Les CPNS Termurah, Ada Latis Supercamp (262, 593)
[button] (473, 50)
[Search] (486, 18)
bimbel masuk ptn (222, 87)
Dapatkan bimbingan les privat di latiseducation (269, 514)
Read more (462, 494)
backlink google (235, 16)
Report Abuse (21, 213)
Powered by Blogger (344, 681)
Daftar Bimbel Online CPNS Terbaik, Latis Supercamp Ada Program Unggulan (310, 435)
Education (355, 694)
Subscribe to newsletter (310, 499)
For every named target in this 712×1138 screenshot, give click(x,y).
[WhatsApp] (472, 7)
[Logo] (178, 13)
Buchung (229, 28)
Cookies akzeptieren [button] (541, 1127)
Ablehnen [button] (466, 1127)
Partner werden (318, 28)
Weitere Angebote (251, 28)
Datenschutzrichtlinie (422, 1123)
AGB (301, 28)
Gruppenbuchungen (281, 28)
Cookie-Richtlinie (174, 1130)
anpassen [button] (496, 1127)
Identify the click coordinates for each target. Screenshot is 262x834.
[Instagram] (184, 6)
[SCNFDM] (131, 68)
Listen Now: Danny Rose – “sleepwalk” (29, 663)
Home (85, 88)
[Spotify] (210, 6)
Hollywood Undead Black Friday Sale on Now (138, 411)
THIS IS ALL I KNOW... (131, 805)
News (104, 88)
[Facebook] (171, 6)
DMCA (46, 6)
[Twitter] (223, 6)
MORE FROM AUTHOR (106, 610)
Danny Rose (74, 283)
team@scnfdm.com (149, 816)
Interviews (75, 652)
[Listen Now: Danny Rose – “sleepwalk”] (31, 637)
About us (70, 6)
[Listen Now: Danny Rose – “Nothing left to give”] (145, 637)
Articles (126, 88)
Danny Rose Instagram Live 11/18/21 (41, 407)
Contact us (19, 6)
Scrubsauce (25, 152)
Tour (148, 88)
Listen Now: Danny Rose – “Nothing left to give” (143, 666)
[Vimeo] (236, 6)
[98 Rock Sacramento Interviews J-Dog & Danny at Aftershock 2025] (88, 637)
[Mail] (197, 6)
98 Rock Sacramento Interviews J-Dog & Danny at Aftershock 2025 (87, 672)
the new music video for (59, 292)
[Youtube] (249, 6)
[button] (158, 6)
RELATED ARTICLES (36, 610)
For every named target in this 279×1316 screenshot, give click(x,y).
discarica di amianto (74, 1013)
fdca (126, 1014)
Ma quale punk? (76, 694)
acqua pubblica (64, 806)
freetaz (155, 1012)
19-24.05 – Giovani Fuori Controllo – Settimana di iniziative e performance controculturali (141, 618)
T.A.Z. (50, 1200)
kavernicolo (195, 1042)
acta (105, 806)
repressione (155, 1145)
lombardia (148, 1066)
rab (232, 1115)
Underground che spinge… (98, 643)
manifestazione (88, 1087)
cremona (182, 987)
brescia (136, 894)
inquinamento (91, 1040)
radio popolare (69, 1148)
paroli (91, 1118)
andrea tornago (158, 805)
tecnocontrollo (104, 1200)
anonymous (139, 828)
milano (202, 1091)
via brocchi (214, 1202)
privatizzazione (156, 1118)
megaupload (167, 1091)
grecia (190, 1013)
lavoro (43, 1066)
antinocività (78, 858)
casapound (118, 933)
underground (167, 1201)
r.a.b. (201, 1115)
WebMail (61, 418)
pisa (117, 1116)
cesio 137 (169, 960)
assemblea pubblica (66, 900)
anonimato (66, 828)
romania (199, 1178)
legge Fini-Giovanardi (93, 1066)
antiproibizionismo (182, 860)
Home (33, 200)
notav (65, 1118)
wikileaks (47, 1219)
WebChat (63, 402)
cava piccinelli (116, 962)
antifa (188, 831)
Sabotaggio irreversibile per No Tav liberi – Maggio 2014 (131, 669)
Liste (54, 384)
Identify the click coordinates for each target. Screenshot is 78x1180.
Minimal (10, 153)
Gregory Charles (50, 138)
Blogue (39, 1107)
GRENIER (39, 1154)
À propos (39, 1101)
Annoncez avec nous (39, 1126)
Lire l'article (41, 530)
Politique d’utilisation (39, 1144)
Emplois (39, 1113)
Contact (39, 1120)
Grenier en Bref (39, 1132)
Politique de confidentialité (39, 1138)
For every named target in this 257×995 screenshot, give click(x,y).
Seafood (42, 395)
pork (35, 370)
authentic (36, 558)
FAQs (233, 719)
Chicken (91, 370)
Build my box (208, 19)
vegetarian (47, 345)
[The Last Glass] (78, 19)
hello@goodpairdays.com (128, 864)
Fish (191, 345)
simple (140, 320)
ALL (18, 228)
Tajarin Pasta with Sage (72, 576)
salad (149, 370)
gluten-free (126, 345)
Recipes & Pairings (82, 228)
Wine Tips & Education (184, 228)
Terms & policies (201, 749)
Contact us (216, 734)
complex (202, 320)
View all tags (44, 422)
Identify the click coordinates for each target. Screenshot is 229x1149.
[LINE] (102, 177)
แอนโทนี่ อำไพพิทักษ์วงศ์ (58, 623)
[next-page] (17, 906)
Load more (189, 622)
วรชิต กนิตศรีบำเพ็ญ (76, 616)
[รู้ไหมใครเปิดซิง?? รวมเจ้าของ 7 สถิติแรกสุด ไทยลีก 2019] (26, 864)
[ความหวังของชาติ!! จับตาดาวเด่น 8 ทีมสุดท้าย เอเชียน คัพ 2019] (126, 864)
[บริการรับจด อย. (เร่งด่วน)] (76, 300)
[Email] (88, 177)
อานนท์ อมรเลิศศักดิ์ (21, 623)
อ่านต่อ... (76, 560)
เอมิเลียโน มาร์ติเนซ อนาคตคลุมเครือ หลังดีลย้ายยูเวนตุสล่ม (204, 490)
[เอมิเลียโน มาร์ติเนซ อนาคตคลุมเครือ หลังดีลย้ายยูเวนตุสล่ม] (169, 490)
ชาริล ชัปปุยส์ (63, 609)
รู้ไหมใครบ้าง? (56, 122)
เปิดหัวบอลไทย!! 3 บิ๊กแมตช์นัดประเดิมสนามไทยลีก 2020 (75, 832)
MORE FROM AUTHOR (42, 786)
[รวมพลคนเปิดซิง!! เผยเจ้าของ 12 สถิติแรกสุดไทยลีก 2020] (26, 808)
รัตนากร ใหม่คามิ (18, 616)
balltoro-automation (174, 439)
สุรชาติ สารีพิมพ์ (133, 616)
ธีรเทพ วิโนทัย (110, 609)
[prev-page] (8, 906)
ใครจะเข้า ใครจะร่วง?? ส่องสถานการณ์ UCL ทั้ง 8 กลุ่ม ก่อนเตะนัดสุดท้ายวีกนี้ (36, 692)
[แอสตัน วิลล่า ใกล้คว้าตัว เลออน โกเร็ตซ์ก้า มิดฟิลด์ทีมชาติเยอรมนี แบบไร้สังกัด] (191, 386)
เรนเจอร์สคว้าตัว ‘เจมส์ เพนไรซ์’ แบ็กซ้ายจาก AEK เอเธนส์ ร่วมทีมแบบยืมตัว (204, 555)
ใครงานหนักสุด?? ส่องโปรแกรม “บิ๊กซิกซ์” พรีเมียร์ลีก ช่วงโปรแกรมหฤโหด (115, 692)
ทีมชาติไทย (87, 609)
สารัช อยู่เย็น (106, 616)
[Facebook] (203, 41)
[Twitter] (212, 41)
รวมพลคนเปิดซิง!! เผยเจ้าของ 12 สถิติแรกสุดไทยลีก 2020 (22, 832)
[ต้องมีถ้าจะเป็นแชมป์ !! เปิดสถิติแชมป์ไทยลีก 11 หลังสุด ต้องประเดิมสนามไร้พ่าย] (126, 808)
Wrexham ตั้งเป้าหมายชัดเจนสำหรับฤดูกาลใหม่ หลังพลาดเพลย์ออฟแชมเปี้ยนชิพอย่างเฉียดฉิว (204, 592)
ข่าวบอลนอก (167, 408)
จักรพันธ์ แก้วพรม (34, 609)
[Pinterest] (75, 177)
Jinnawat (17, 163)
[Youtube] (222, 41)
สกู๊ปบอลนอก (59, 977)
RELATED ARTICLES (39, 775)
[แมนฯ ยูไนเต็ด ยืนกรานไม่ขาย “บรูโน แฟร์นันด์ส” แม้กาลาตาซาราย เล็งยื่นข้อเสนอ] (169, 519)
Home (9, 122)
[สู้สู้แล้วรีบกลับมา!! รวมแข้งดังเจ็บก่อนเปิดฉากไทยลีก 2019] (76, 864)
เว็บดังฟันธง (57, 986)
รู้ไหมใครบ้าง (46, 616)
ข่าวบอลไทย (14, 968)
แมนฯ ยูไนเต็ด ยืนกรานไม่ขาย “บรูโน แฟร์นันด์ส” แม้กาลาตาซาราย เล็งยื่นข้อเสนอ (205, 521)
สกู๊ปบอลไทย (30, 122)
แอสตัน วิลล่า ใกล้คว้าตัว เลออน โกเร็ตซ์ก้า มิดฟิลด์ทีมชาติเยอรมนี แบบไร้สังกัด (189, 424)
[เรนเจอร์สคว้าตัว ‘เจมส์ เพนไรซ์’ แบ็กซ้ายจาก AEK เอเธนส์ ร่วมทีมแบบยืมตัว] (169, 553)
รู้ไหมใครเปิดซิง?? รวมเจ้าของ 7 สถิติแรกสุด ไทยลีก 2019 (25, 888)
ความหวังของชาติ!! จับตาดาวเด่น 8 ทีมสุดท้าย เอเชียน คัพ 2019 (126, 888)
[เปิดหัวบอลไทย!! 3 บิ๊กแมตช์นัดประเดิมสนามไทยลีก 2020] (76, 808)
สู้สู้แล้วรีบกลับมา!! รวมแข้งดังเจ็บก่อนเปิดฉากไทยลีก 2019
****************************************
• What you need to do
Rewrite the items between the line holding "lombardia (148, 1066)" and the line holding "tecnocontrollo (104, 1200)", inclusive, substituting "bergamo" for "cremona" and leaving everything else unchanged.

• Result for this task
lombardia (148, 1066)
rab (232, 1115)
Underground che spinge… (98, 643)
manifestazione (88, 1087)
bergamo (182, 987)
brescia (136, 894)
inquinamento (91, 1040)
radio popolare (69, 1148)
paroli (91, 1118)
andrea tornago (158, 805)
tecnocontrollo (104, 1200)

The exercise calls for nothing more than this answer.